María Escalona Fernández got up this Wednesday and went to look for the first Barinas bus to Caracas, a stretch of almost eight hours that travels excitedly, almost incredulous to know that she will meet her granddaughter. Maikelys Antonella Espinosa Bernal, the two -year -old girl who became the last symbol of Nicolás Maduro’s claims to Donald Trump, arrived in Venezuela in the morning. Her mother had denounced her “kidnapping” the day that the girl was given to a substitute family in the United States, depriving her parents of her right to be with her.
“Finally the rescue was already achieved,” says the paternal grandmother to El País, when she still is missing a few hours to reach the capital, where the little girl remains. “Thank God, the girl is in her land.”
Dressed in Blanco, Maikelys arrived at Simón Bolívar International Airport, where the first Venezuelan lady, Cilia Flores, received it, which took her in arms to the Miraflores Palace. At the headquarters of the Venezuelan government, her mother was waiting for her, Yorely Bernal, 20, who was deported on April 25 from Texas. It was Flores who gave the girl to her mother and maternal grandmother, who broke into tears and hugs as they saw her. Maduro, witnessed the encounter from the rear, hastened to say that “the dear girl of all” had arrived. Then he added: “She is all of us’s daughter and granddaughter,” he said.

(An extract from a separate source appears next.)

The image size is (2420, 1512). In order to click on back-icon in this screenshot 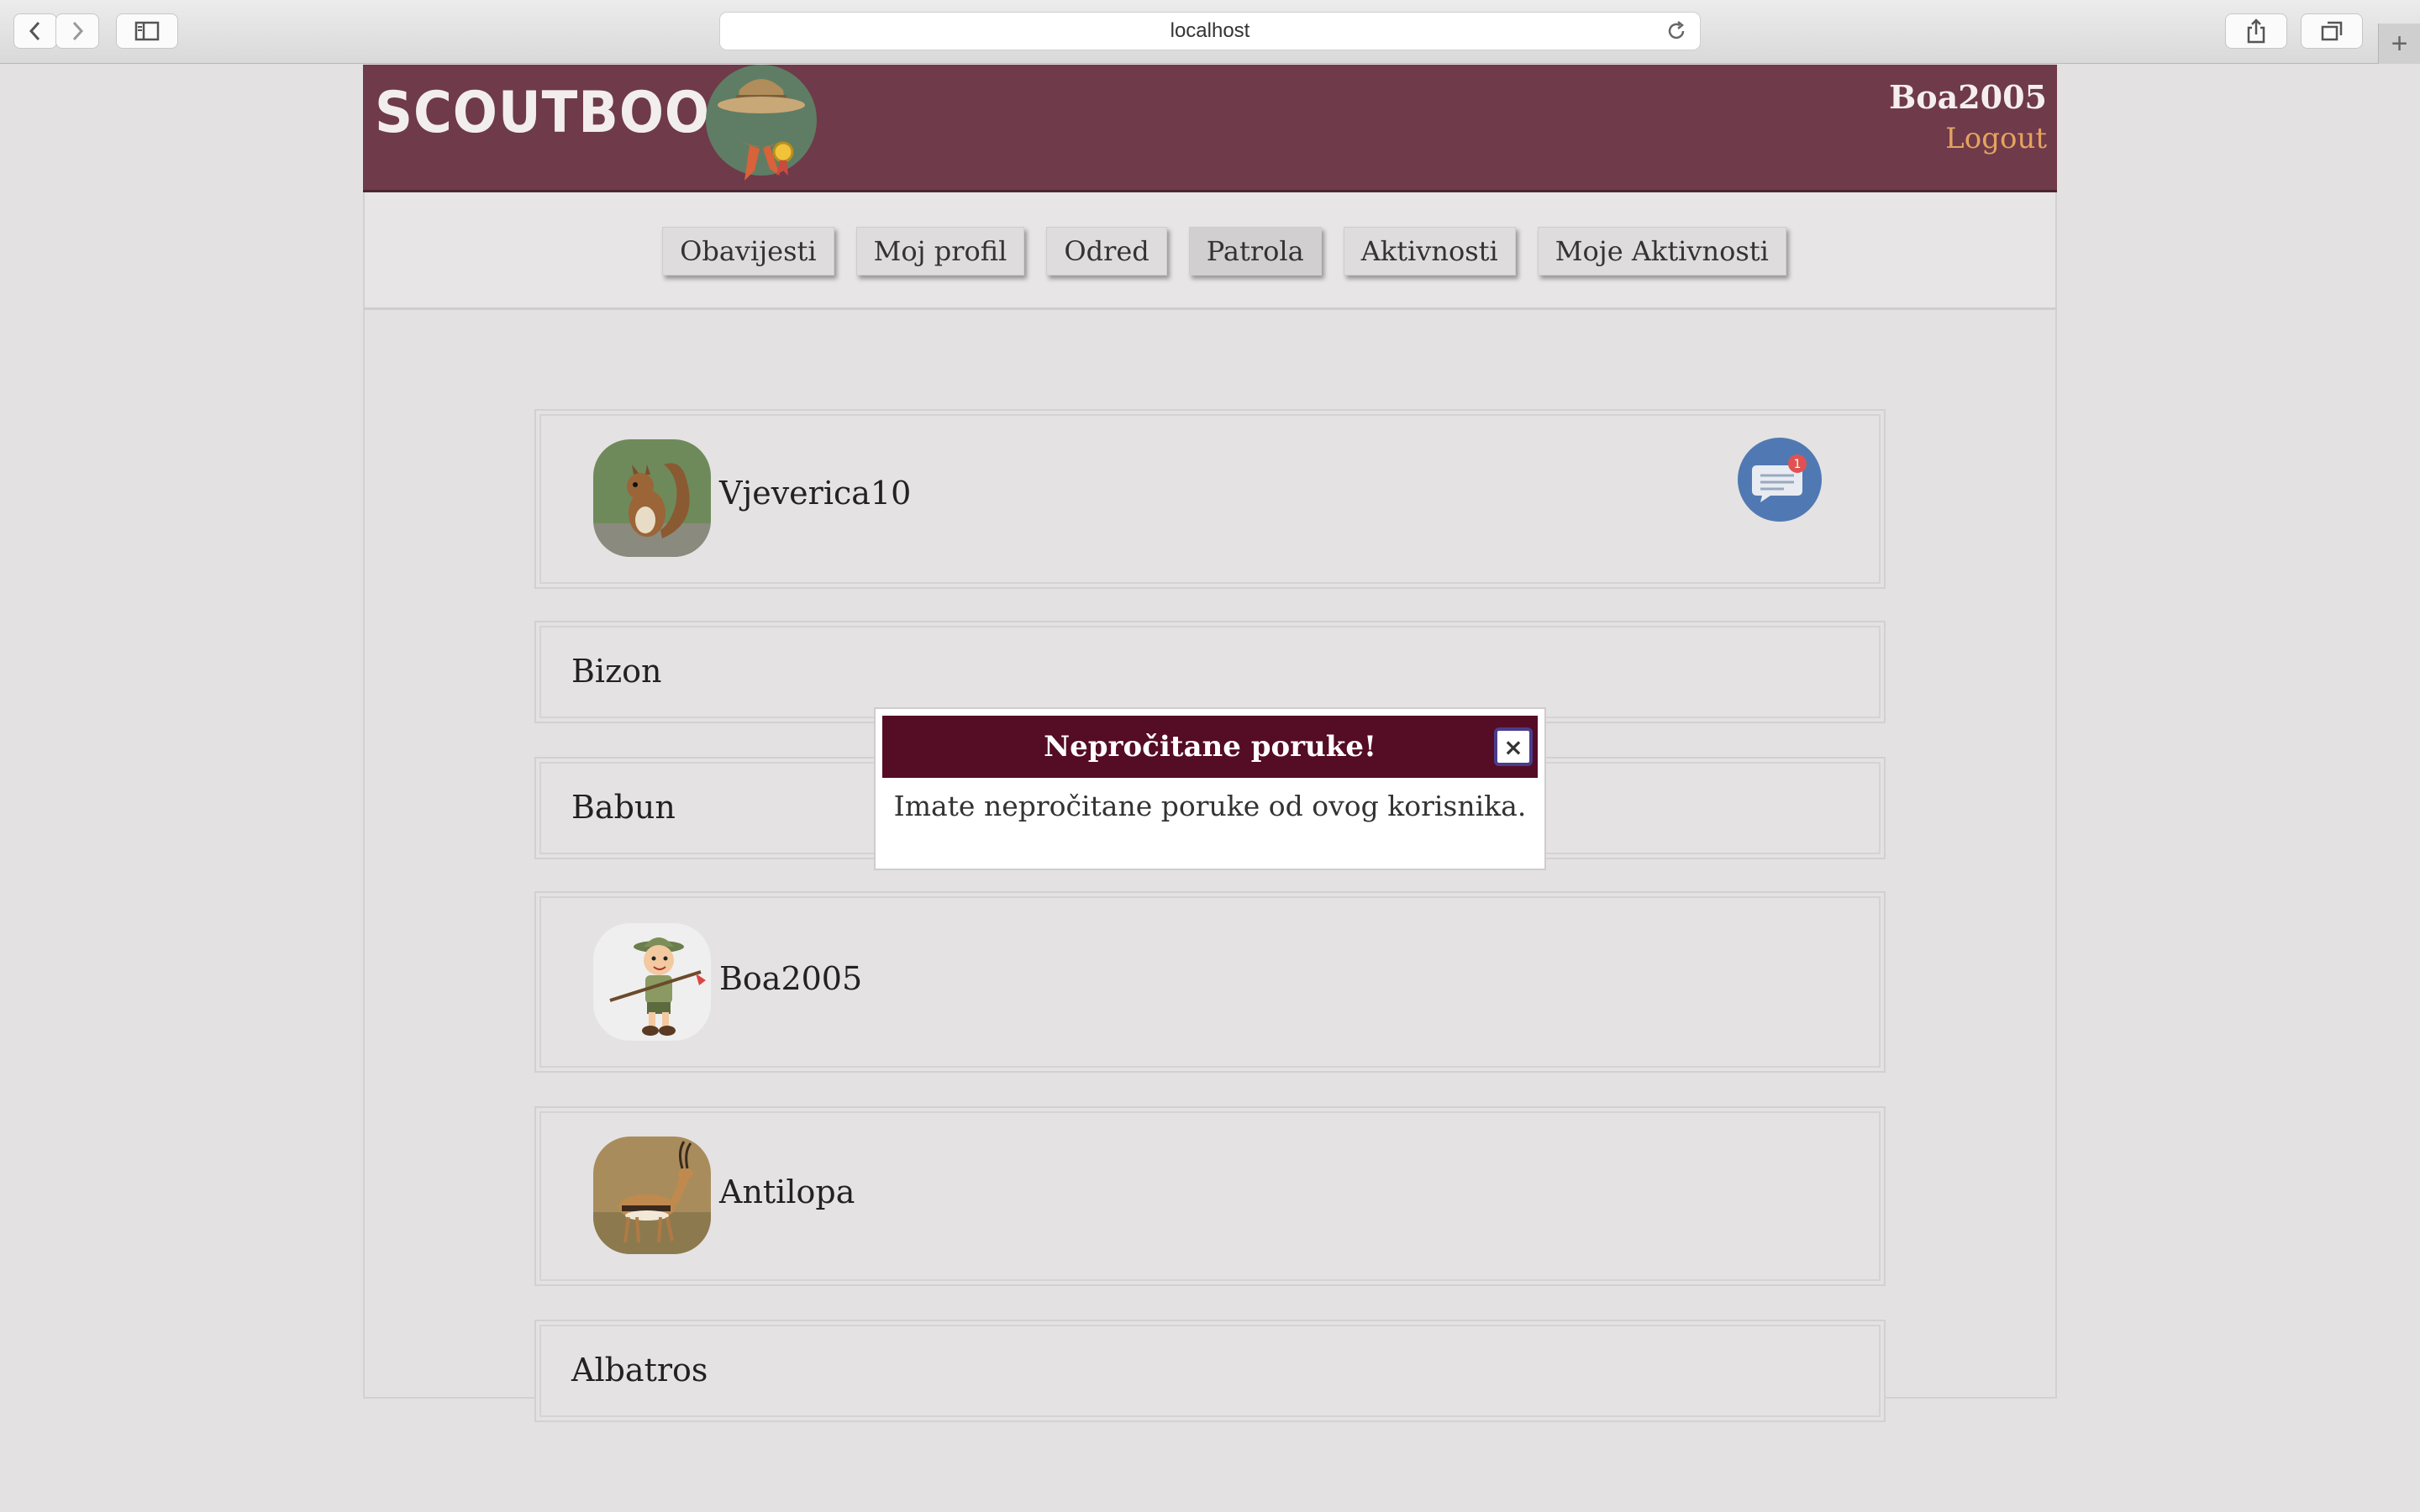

Since the little girl and her parents arrived at the border last year and delivered to the US authorities, Maikelys has lived in custody of the refugee relocation office and was delivered to a substitute family that kept her under her care all this time. According to Fernández, for months they only knew about her through video calls that the caregiver made to Venezuela.
The day his mother was going to be deported, after being accused of belonging to the criminal band of Aragua, immigration officers told him that they would give the girl to return together on the plane to her country. But that never happened.
For several days, relatives did not know about their whereabouts. “We have not known more about the baby,” said paternal grandmother to El País at the beginning of this month. “We don’t know in what conditions, or where, or who is.” In the midst of the family’s clamor to take Maikelys back, the Venezuelan government capitalized the cause that became one of the many faces of the anti -immigrant crusade of the Donald Trump administration.
From state television, Maduro repeated that “the parent’s parental authority” was exclusively from her biological mother. And he demanded that the US government return it: “The United States government only has one way: recognize the mother of the mother to her parental authority, to have her legitimate daughter and return her immediately.” He also warned that, otherwise, Venezuela was “prepared to go looking for the girl Maikelys where you have to look for her.” The Supreme Court of Justice also issued a preventive measure of family reunification where the return was required in a “safe and healthy” way.
After Caracas accused Washington of “stealing” Venezuelan children, the US authorities alleged that the father of the little girl, Maiker Espinosa, 24, was a “lieutenant” of the Aragua train, which is why he was sent with 237 Venezuelans to the center of the confinement of terrorism (Cecot), in El Salvador. The Department of National Security (DHS) also insisted that the mother was dedicated to the “recruitment of young women for drug smuggling and prostitution.”
According to the DHS, the decision to have the girl under her custody was based on a matter of “safety and well -being.” “We will not allow this girl to be abused and to continue exposed to criminal activities that endanger her safety,” they said in a statement.
That contrasts with the image on Wednesday. Maikelys did not arrive alone in Caracas, but as part of a group of more than 220 Venezuelan migrants deported from the United States, in one of those flights that Maduro was resisted before, but that has accepted again since Trump’s arrival. The Venezuelan president even thanked the Republican for the return of the girl, which described as “a deeply human act,” and left the path open for possible negotiations with the Trump administration. “There have been and there will be differences, but it is possible, with the blessing of God, advance and resolve many issues,” he said. Maduro also said that he aspires to “very soon” can “rescue” from El Salvador to the father of Maikelys and the 253 Venezuelans who remain in the mega jail of President Nayib Bukele since March.